Los cienfuegueros se orientan por el mar. Cuando descubrí eso me resultó incomprensible. Él niño que fui creció rodeado de cañaverales. Las torres de los ingenios eran mis faros. Las líneas de ferrocarril, mi costa, el punto de referencia ante cualquier pérdida.
Cuando llegué a La Habana, comprobé que el mar era también el principio o el final de toda referencia. Yo, en cambio, seguía fiel a mis instintos. La Estación Central, el crucero de Boyeros (esa barrera que divide al Cerro de Puentes Grandes), la Línea Sur (marcando el camino de regreso a casa)…
Hace unos días, en Chicago, Diana nos convidó a María y a mí a deambular por el Old Town. Después de caminar muchísimas calles, disfrutando de la arquitectura y de esos pequeños negocios cuya belleza y sentido resisten los embates de las grandes e insípidas plaza comerciales, nos perdimos.

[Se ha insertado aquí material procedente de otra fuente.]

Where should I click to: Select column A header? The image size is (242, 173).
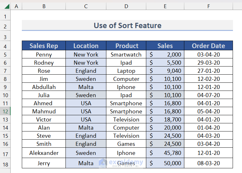[x=16, y=6]
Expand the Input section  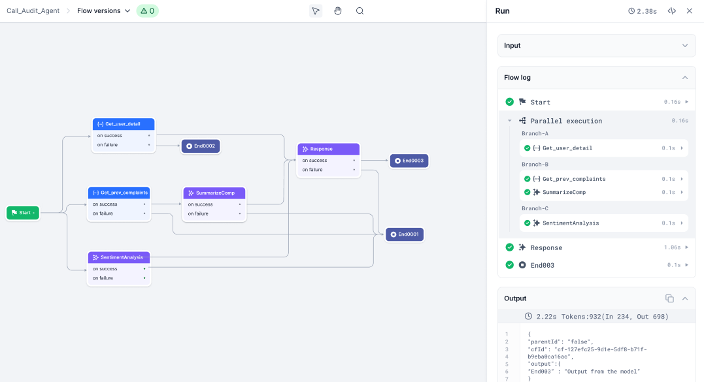(684, 46)
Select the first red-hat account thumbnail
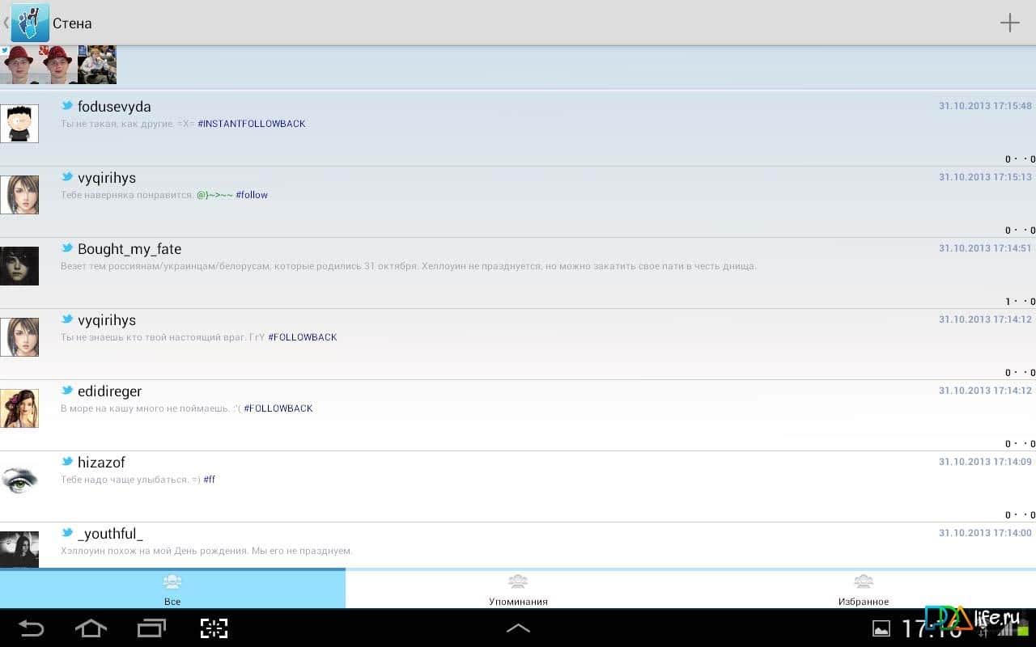This screenshot has width=1036, height=647. (x=19, y=65)
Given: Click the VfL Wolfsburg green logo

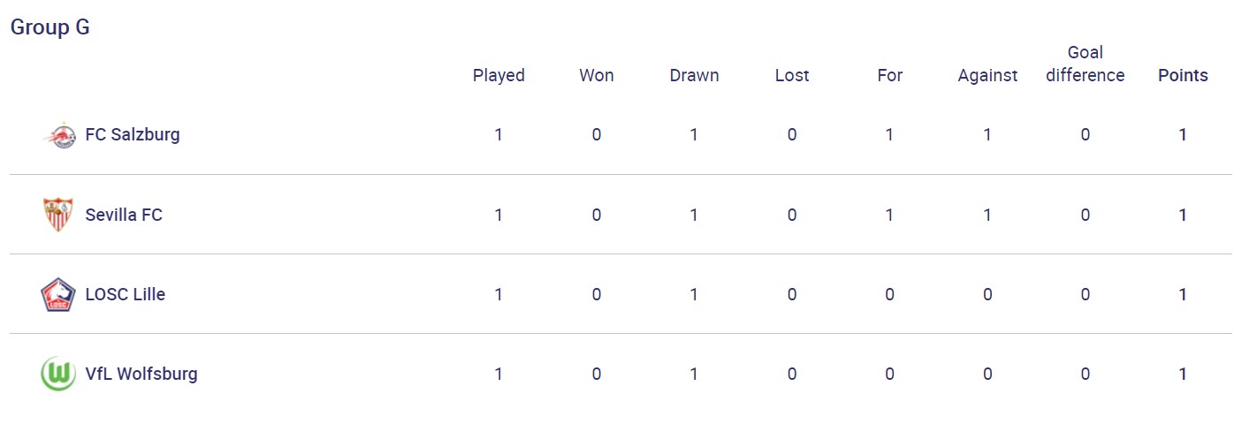Looking at the screenshot, I should point(58,374).
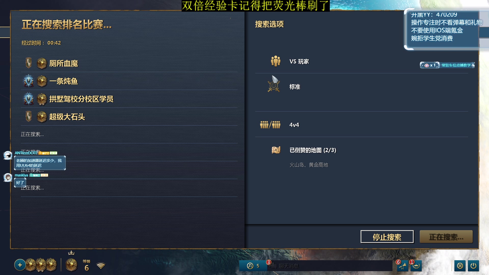The height and width of the screenshot is (275, 489).
Task: Select player 厕所血魔 in the list
Action: pyautogui.click(x=129, y=63)
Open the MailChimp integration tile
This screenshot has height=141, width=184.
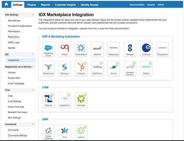tap(97, 68)

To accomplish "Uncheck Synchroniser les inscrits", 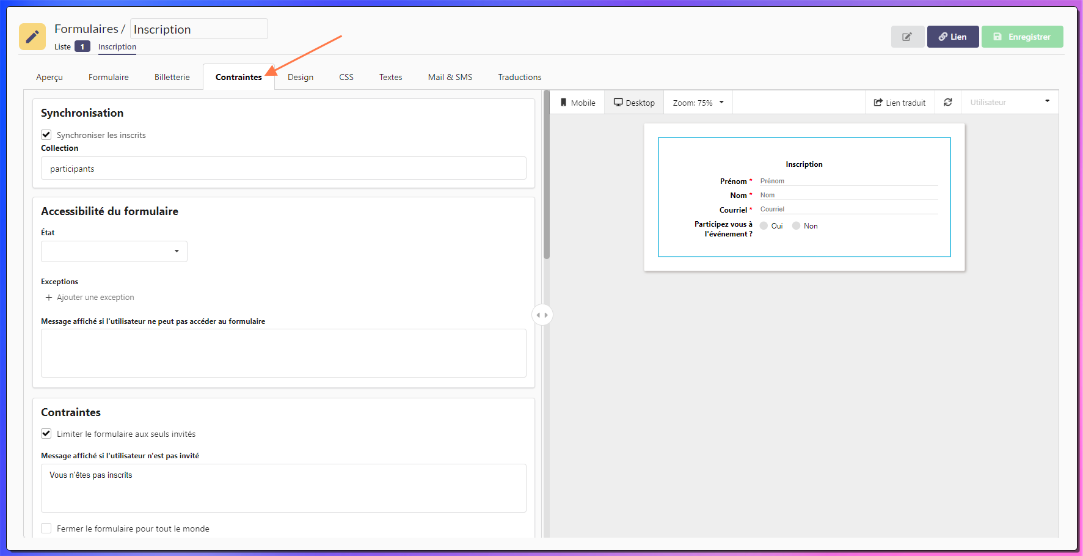I will (46, 135).
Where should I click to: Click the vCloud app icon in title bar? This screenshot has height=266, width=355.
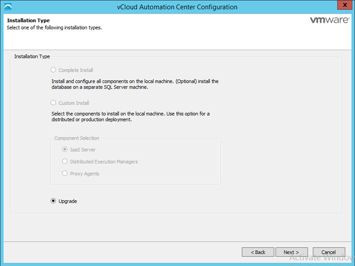click(8, 7)
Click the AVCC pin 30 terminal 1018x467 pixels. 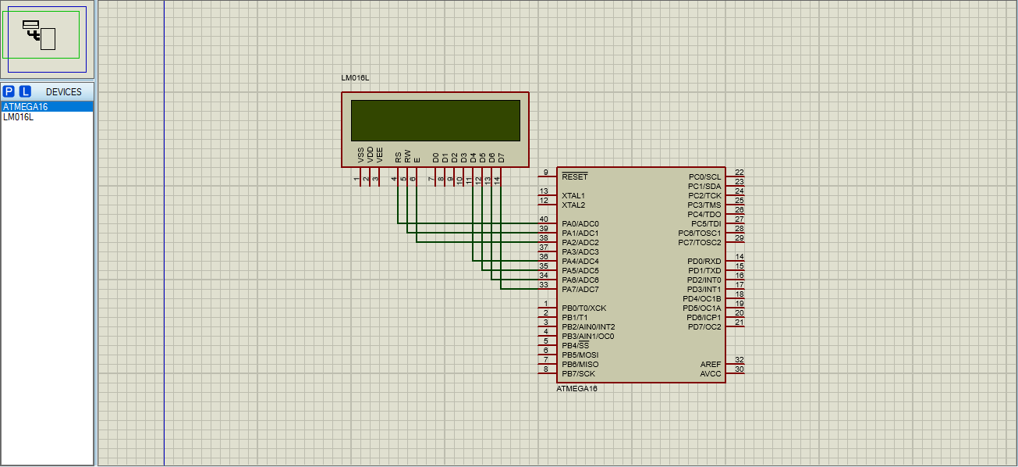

Diana trató de averiguar en qué dirección estaba el lago Michigan. Yo, en cambio, busqué las líneas Brown y Purple del metro. “¡Sé dónde estamos!”, dije cuando descubrí la primera estación. Ya en el tren, de regreso al hotel, le di las gracias al niño que buscaba, entre las cañas, las torres de Espartaco, Balboa o Mal Tiempo.
Luego, navegando por el río Chicago, llegamos hasta un viejo puente de ferrocarril que permanece elevado 364 días del año. Lo bajan una sola vez para que pase un solo tren. La ciudad se congrega a su alrededor para aplaudir que aún funcione.
Yo, de vivir allí, iría para celebrar que uno de mis caminos recupera su continuidad. Los cienfuegueros y los habaneros se orientan por el mar. Ese hecho me ayudó a aceptar mi condición de campesino. Mis puntos de referencia serían incompresibles para ellos.